■ **Element and text location data**
** begin **

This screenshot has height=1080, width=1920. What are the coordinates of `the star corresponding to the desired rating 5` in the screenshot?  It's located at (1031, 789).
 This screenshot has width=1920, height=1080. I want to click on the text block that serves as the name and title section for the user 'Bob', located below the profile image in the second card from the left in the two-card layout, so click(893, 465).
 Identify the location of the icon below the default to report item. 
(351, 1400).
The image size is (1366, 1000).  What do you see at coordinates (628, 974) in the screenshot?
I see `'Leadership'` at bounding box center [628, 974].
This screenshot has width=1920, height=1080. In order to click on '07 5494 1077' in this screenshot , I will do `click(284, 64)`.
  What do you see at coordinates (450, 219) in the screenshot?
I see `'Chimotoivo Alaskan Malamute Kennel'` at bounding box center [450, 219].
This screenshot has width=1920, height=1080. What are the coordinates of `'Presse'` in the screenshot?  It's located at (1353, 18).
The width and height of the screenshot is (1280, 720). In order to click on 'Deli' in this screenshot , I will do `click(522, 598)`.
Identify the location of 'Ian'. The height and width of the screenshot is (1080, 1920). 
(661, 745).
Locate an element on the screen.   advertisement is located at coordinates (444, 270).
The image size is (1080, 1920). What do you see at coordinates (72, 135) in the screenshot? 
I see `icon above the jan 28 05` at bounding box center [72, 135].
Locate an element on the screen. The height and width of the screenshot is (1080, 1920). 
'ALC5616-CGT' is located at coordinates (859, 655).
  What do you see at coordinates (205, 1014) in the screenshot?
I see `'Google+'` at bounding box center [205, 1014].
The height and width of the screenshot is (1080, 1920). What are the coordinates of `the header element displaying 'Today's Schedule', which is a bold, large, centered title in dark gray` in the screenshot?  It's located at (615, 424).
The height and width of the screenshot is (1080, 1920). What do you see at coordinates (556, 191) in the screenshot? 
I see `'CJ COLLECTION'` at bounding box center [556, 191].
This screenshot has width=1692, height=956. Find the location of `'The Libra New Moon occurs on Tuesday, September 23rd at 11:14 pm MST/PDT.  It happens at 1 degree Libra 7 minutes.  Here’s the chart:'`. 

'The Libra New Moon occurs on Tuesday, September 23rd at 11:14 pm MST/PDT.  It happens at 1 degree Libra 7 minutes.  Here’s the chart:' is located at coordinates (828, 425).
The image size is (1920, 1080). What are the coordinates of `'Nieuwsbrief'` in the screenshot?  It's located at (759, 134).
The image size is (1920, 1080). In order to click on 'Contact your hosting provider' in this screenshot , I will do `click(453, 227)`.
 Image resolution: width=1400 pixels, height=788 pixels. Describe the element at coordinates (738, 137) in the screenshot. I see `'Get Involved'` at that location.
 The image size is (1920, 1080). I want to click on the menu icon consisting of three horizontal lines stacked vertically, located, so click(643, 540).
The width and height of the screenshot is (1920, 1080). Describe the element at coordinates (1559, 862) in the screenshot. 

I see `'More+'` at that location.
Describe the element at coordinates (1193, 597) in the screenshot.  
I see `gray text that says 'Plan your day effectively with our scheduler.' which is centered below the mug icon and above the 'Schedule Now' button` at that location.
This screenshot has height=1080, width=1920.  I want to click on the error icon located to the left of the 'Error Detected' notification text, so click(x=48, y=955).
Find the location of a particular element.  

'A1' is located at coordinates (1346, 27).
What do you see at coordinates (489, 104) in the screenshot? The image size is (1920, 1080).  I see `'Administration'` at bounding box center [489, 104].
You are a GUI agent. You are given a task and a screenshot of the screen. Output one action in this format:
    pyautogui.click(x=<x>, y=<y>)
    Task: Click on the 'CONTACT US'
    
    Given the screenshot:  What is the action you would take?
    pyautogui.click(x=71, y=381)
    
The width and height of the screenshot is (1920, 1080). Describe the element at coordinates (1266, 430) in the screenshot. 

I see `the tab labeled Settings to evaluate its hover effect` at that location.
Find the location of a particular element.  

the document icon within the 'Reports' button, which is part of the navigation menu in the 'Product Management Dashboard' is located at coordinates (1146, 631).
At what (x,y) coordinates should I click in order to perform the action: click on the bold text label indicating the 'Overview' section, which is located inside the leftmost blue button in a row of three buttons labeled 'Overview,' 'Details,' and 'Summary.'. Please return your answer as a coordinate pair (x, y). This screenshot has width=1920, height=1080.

** end **

■ **YOUR GOAL**
Can you print all of the data above again, line for line and with nothing changed?

■ **WRITTEN ANSWER**
This screenshot has height=1080, width=1920. What are the coordinates of `the star corresponding to the desired rating 5` in the screenshot?  It's located at (1031, 789).
 This screenshot has width=1920, height=1080. I want to click on the text block that serves as the name and title section for the user 'Bob', located below the profile image in the second card from the left in the two-card layout, so click(893, 465).
 Identify the location of the icon below the default to report item. 
(351, 1400).
The image size is (1366, 1000).  What do you see at coordinates (628, 974) in the screenshot?
I see `'Leadership'` at bounding box center [628, 974].
This screenshot has width=1920, height=1080. In order to click on '07 5494 1077' in this screenshot , I will do `click(284, 64)`.
  What do you see at coordinates (450, 219) in the screenshot?
I see `'Chimotoivo Alaskan Malamute Kennel'` at bounding box center [450, 219].
This screenshot has width=1920, height=1080. What are the coordinates of `'Presse'` in the screenshot?  It's located at (1353, 18).
The width and height of the screenshot is (1280, 720). In order to click on 'Deli' in this screenshot , I will do `click(522, 598)`.
Identify the location of 'Ian'. The height and width of the screenshot is (1080, 1920). 
(661, 745).
Locate an element on the screen.   advertisement is located at coordinates (444, 270).
The image size is (1080, 1920). What do you see at coordinates (72, 135) in the screenshot? 
I see `icon above the jan 28 05` at bounding box center [72, 135].
Locate an element on the screen. The height and width of the screenshot is (1080, 1920). 
'ALC5616-CGT' is located at coordinates (859, 655).
  What do you see at coordinates (205, 1014) in the screenshot?
I see `'Google+'` at bounding box center [205, 1014].
The height and width of the screenshot is (1080, 1920). What are the coordinates of `the header element displaying 'Today's Schedule', which is a bold, large, centered title in dark gray` in the screenshot?  It's located at (615, 424).
The height and width of the screenshot is (1080, 1920). What do you see at coordinates (556, 191) in the screenshot? 
I see `'CJ COLLECTION'` at bounding box center [556, 191].
This screenshot has width=1692, height=956. Find the location of `'The Libra New Moon occurs on Tuesday, September 23rd at 11:14 pm MST/PDT.  It happens at 1 degree Libra 7 minutes.  Here’s the chart:'`. 

'The Libra New Moon occurs on Tuesday, September 23rd at 11:14 pm MST/PDT.  It happens at 1 degree Libra 7 minutes.  Here’s the chart:' is located at coordinates (828, 425).
The image size is (1920, 1080). What are the coordinates of `'Nieuwsbrief'` in the screenshot?  It's located at (759, 134).
The image size is (1920, 1080). In order to click on 'Contact your hosting provider' in this screenshot , I will do `click(453, 227)`.
 Image resolution: width=1400 pixels, height=788 pixels. Describe the element at coordinates (738, 137) in the screenshot. I see `'Get Involved'` at that location.
 The image size is (1920, 1080). I want to click on the menu icon consisting of three horizontal lines stacked vertically, located, so click(643, 540).
The width and height of the screenshot is (1920, 1080). Describe the element at coordinates (1559, 862) in the screenshot. 

I see `'More+'` at that location.
Describe the element at coordinates (1193, 597) in the screenshot.  
I see `gray text that says 'Plan your day effectively with our scheduler.' which is centered below the mug icon and above the 'Schedule Now' button` at that location.
This screenshot has height=1080, width=1920.  I want to click on the error icon located to the left of the 'Error Detected' notification text, so click(x=48, y=955).
Find the location of a particular element.  

'A1' is located at coordinates (1346, 27).
What do you see at coordinates (489, 104) in the screenshot? The image size is (1920, 1080).  I see `'Administration'` at bounding box center [489, 104].
You are a GUI agent. You are given a task and a screenshot of the screen. Output one action in this format:
    pyautogui.click(x=<x>, y=<y>)
    Task: Click on the 'CONTACT US'
    
    Given the screenshot:  What is the action you would take?
    pyautogui.click(x=71, y=381)
    
The width and height of the screenshot is (1920, 1080). Describe the element at coordinates (1266, 430) in the screenshot. 

I see `the tab labeled Settings to evaluate its hover effect` at that location.
Find the location of a particular element.  

the document icon within the 'Reports' button, which is part of the navigation menu in the 'Product Management Dashboard' is located at coordinates (1146, 631).
At what (x,y) coordinates should I click in order to perform the action: click on the bold text label indicating the 'Overview' section, which is located inside the leftmost blue button in a row of three buttons labeled 'Overview,' 'Details,' and 'Summary.'. Please return your answer as a coordinate pair (x, y). This screenshot has width=1920, height=1080.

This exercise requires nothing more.